# Ladies, glasses or no?



## arnie (Jan 24, 2012)

Poll.


----------



## Zeppelin (Jan 23, 2012)

If you wear glasses and the ladies don't like them, your just going to have to deal with it.


----------



## komorikun (Jan 11, 2009)

Glasses are removable so it doesn't matter.


----------



## Amphoteric (Sep 11, 2011)

Glasses are great.


----------



## Radical But Legal (Aug 11, 2013)

I find this thread sexist!


----------



## lisbeth (May 18, 2012)

I love guys in glasses. So much it's ridiculous.

Which is really funny because for myself I prefer contact lenses hands down. I love glasses on other people, but not really on myself.


----------



## Persephone The Dread (Aug 28, 2010)

Sometimes more. I do like glasses for some reason but they have to suit them too some people look better without. Though in that case they are removable anyway so you know.


----------



## AmandaMarie87 (Apr 24, 2013)

In most cases the same. Some guys are actually more attractive with glasses though.


----------



## Chappy02 (Sep 27, 2012)

Depends on the guy. Some guys look better with glasses and some don't.


----------



## Nekomata (Feb 3, 2012)

More~ would be cute if both people in the couple wore glasses xD


----------



## euphoria04 (May 8, 2012)

No opinion on the topic 

But is it true that the more you wear glasses the weaker your vision gets over time (you become more dependent on glasses to see)? I'm probably going to get LASIK but no matter, I don't want glasses doing their own job of ruining my vision.


----------



## arnie (Jan 24, 2012)

euphoria04 said:


> No opinion on the topic
> 
> But is it true that the more you wear glasses the weaker your vision gets over time (you become more dependent on glasses to see)? I'm probably going to get LASIK but no matter, I don't want glasses doing their own job of ruining my vision.

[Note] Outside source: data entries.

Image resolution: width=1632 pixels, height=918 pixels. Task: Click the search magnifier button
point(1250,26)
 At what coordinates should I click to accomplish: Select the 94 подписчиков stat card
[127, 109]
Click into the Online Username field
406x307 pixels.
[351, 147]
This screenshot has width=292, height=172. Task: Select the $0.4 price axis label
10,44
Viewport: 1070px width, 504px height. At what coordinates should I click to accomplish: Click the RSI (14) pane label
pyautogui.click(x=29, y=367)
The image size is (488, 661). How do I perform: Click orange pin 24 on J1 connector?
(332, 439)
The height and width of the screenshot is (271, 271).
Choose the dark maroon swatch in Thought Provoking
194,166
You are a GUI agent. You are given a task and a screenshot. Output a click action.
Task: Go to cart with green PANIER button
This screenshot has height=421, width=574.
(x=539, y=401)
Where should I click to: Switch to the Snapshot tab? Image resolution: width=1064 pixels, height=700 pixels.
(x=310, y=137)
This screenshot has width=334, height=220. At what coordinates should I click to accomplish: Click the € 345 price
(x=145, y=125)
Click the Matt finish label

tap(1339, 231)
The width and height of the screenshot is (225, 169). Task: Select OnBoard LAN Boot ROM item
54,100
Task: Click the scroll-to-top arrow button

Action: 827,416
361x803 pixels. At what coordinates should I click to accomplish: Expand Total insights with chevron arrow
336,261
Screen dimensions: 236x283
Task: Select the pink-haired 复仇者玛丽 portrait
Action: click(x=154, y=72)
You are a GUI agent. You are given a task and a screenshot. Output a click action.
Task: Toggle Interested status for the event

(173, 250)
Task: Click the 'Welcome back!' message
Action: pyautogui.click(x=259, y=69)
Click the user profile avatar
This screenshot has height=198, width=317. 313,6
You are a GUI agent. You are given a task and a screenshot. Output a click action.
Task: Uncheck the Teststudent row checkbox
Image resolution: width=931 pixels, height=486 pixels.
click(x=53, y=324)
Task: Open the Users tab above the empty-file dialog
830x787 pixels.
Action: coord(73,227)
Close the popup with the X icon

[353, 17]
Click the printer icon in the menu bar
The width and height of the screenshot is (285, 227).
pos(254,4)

Not true. However not getting enough sunshine outdoors has been proven to lead to myopia (near sightedness).


----------



## Ape in space (May 31, 2010)

All girls look better with glasses.


----------



## Charmander (Sep 5, 2012)

Usually without, but the very short-sighted people obviously always look better with them. (Like when someone that usually wears glasses takes them off and their eyes look super small and squinty :lol ) It depends on the type of glasses as well. I don't really like square ones with thick frames, and I won't go into hipster ones.


----------



## farfegnugen (Aug 16, 2010)

No to glasses.


----------



## WillYouStopDave (Jul 14, 2013)

Women are unbelievably sexy in glasses.


----------



## Revenwyn (Apr 11, 2011)

It needs a fifth poll option: Depends on their face shape and the shape of the glasses. My husband looks good in glasses. I'm trying to get my bf to get rid of his.


----------



## mezzoforte (May 16, 2010)

A lot of guys look cute with glasses, but they don't suit everyone.

I definitely look a lot better with glasses than without.


----------



## Ape in space (May 31, 2010)

Revenwyn said:


> My husband looks good in glasses.





Revenwyn said:


> I'm trying to get my bf to get rid of his.




:con

:get


----------



## euphoria04 (May 8, 2012)

Ape in space said:


> :con
> 
> :get


Location: In an INFJ-ENFP-INTP love triangle


----------



## meganmila (Jul 25, 2011)

I love black rimmed glasses on guys. Like the ones you see a lot of people wearing. Not because I wear glasses with black rims just cause they look so cute in them.


----------



## nullptr (Sep 21, 2012)

I thought this poll was about cups.
Ah well, arnie is awesome


----------



## XxVampireLov3rXx (Sep 8, 2013)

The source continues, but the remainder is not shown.